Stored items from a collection
*** Begin section ***

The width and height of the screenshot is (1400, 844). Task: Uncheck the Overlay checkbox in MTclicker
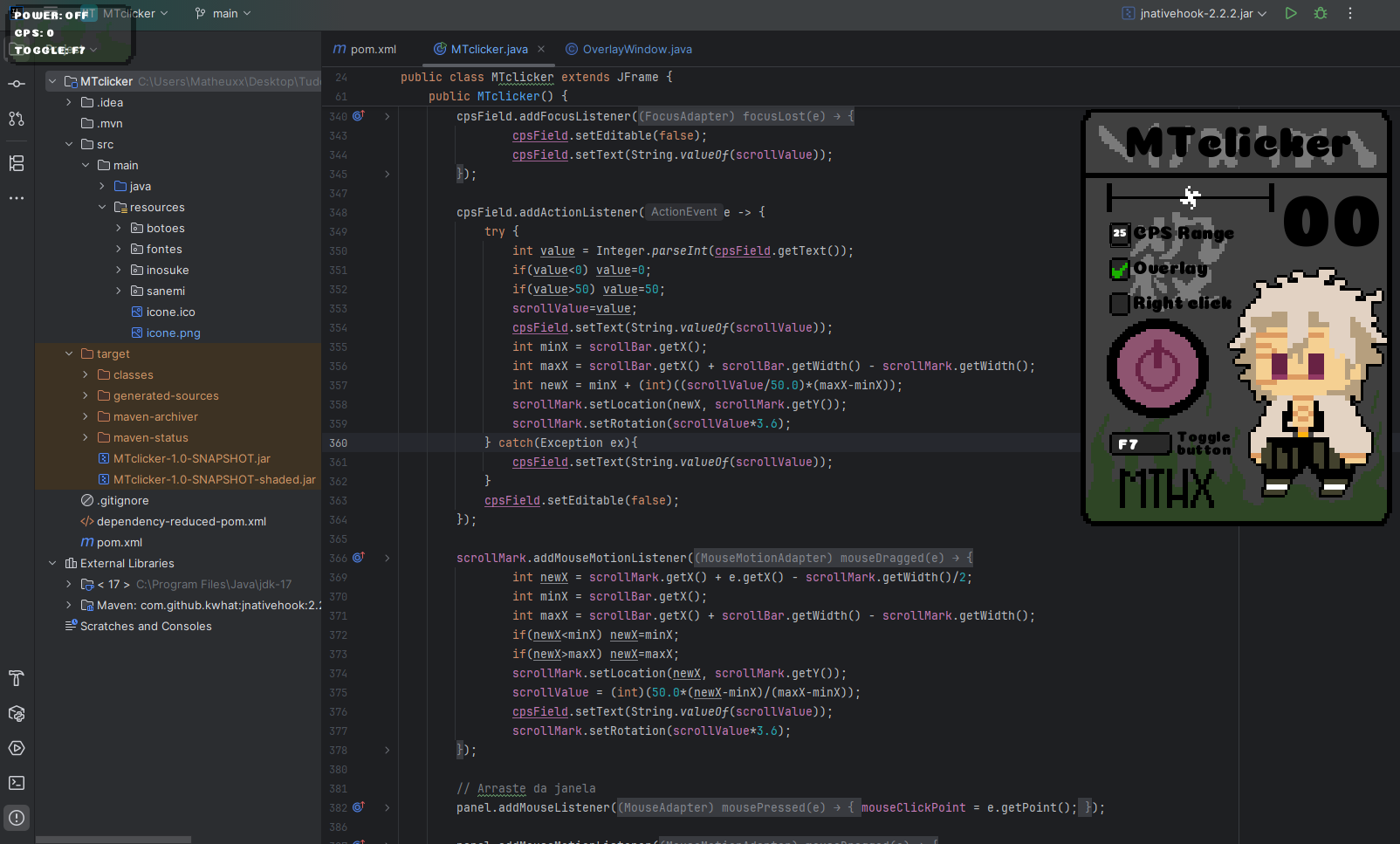tap(1119, 270)
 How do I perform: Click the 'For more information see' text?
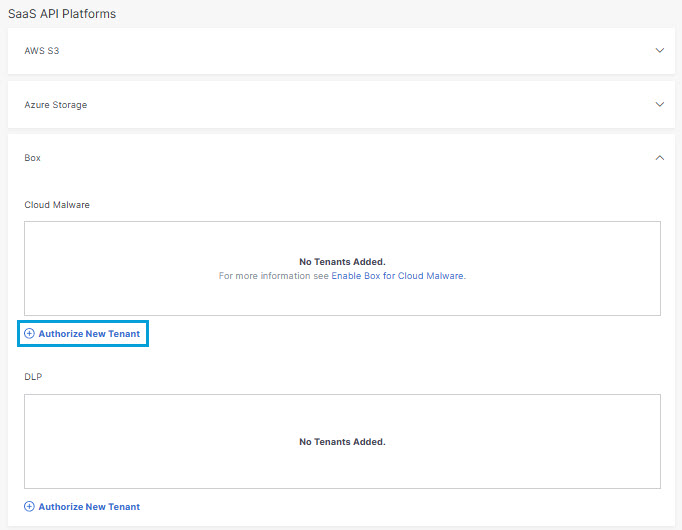tap(274, 276)
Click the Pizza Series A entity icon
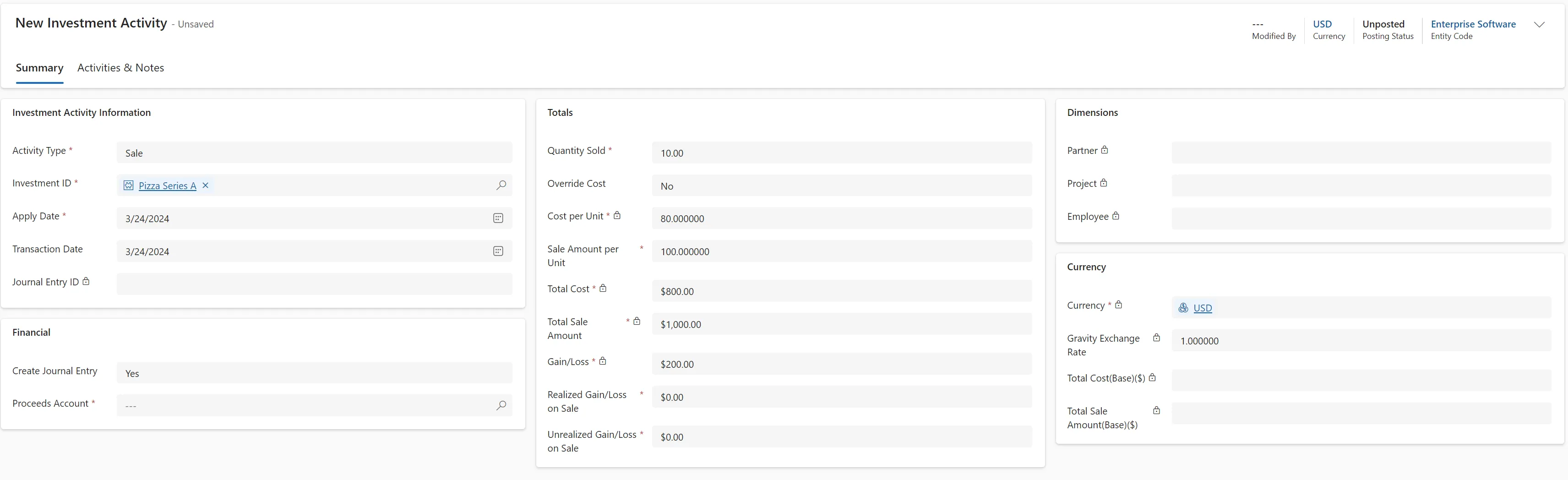1568x480 pixels. pyautogui.click(x=128, y=185)
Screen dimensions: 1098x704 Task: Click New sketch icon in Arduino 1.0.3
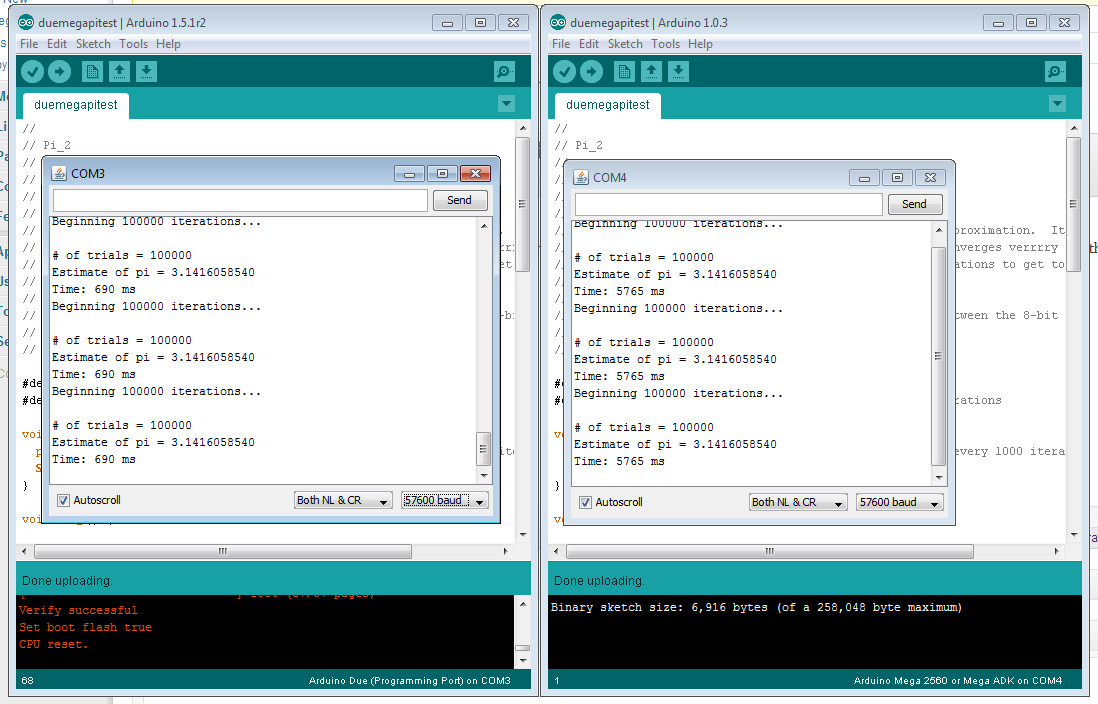(625, 71)
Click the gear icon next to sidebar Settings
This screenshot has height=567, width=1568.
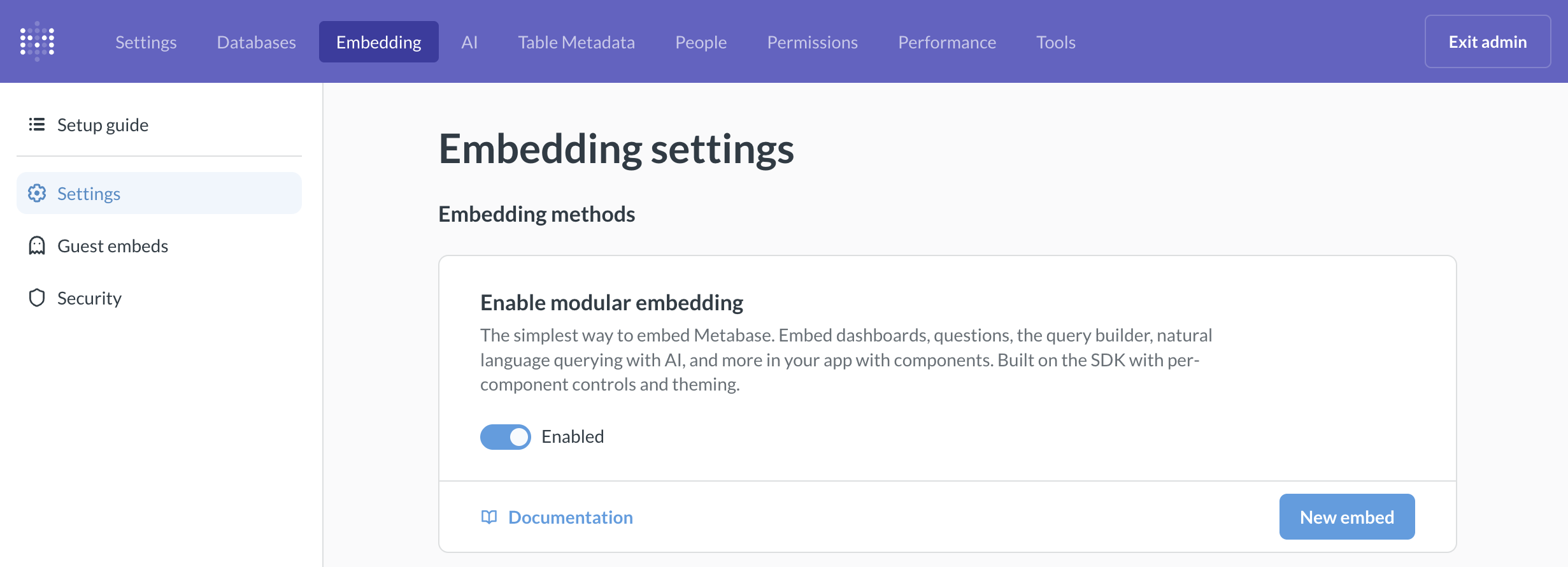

*** End section ***

§ **Problem to solve**
Word for word, retype the lines from the one with "How do I perform: Click" through the final line of the data, both included. No pictures belong in the copy.

§ **Task output**
 How do I perform: Click the 'For more information see' text?
tap(274, 276)
Click the Pizza Series A entity icon
1568x480 pixels. pyautogui.click(x=128, y=185)
Screen dimensions: 1098x704 Task: Click New sketch icon in Arduino 1.0.3
(625, 71)
Click the gear icon next to sidebar Settings
This screenshot has height=567, width=1568.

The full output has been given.